- [Data provided]:
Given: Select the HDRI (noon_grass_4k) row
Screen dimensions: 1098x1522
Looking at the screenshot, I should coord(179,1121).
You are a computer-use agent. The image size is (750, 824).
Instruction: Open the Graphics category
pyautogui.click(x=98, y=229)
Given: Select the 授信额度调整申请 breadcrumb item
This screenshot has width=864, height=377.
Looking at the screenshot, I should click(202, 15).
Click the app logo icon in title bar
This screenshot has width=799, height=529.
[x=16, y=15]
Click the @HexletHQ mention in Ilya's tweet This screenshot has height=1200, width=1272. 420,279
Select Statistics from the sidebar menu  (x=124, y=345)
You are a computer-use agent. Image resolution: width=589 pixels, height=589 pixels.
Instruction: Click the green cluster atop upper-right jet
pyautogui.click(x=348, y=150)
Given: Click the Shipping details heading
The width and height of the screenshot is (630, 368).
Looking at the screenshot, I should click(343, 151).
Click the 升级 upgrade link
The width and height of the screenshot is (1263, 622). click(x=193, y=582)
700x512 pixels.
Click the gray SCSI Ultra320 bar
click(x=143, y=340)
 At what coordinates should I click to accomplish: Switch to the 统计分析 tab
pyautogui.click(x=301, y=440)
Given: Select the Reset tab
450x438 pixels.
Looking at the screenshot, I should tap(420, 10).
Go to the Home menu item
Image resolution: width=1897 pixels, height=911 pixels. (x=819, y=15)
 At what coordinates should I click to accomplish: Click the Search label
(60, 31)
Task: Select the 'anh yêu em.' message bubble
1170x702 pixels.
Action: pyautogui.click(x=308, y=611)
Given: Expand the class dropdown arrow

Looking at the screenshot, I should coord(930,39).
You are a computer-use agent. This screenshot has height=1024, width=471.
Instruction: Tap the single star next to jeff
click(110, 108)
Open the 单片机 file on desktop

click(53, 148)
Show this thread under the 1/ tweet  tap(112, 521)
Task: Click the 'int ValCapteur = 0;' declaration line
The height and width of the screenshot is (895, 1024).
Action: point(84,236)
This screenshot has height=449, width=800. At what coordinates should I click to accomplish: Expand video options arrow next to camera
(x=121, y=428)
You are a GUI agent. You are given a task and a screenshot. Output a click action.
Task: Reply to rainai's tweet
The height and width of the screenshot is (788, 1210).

- [Set exercise]:
In the listing, from the line containing "Given: Select the Reset tab" up to and including the line containing "Show this thread", replace "Select" with "Choose". Return only those lines, with nothing else changed.

- [Exercise output]:
Given: Choose the Reset tab
450x438 pixels.
Looking at the screenshot, I should tap(420, 10).
Go to the Home menu item
Image resolution: width=1897 pixels, height=911 pixels. (x=819, y=15)
 At what coordinates should I click to accomplish: Click the Search label
(60, 31)
Task: Choose the 'anh yêu em.' message bubble
1170x702 pixels.
Action: pyautogui.click(x=308, y=611)
Given: Expand the class dropdown arrow

Looking at the screenshot, I should coord(930,39).
You are a computer-use agent. This screenshot has height=1024, width=471.
Instruction: Tap the single star next to jeff
click(110, 108)
Open the 单片机 file on desktop

click(53, 148)
Show this thread under the 1/ tweet  tap(112, 521)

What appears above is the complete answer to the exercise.